Snuff bottles formerly in the Mary and George Bloch collection (lots 100-146)
A small ruby-red glass snuff bottle
Qing dynasty, 1720-1780 Of globular form with a short neck, flat lip and recessed, slightly concave foot surrounded by a protruding flat footrim, the glass of a rich ruby-red colour. 3cm high.
Provenance 來源: Thewlis Collection Clare Lawrence (1990)
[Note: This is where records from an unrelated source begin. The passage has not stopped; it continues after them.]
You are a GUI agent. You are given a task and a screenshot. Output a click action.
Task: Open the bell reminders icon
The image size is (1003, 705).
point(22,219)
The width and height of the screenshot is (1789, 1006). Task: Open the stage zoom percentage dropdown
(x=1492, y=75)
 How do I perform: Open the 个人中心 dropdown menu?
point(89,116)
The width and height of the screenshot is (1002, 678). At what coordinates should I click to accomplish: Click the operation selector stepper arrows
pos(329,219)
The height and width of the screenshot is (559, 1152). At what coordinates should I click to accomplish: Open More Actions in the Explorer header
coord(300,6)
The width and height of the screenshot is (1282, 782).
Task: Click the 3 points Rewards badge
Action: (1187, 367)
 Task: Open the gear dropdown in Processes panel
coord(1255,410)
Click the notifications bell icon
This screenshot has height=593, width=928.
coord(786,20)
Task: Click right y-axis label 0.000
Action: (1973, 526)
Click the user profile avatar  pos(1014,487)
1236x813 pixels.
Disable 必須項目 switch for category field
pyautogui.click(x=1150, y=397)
Illustrated 出版: Thewlis and Lawrence, 1990, p.58, no.88 Kleiner, Yang, and Shangraw 1994, no.88 Hugh Moss, Victor Graham and Ka Bo Tsang, A Treasury of Chinese Snuff Bottles. The Mary and George Bloch Collection, Volume 5, Hong Kong, 2002, no. 679
Exhibited 展覽: Hong Kong Museum of Art, March-June 1994 National Museum, Singapore, November 1994-February 1995
The current bottle encapsulates the realm of the emphatically miniature, most comfortably held between the thumb and fingertips, too small for the palm. Formally, it provides an example of the inner bubble from the blow-iron not conforming precisely to the outer form, the formal integrity of which is excellent. Another intriguing feature is that the recessed foot is slightly concave. There are three possibilities for a recessed foot on a glass bottle: concave, flat, or convex. Contrary to some popular recent beliefs about distinguishing between old and new glass bottles based in part upon which of these three profiles is used, all three exist on old bottles, although with early examples the concave foot is the rarest. If there is a footrim, the cutting of the foot would have been the work of a lapidary, so while there is no particular need to keep to the natural convex exterior surface of blown glass, it was a frequently exercised aesthetic option. The only exception to this is provided by bottles blown into a preformed mould that includes the foot profile. In general practice, a flat foot or convex foot is the natural choice, since a concave one not only sits less well in general with the curving sides of the bottle, but also involves unnecessary extra work with little discernible advantage. The foot here, therefore, while a rarity, is obviously a considered choice with some formal purpose, since it is superbly achieved on an equally well-detailed bottle, and is unlikely to be the result of a careless carver going too deep and having to hide his error by using a concave foot profile.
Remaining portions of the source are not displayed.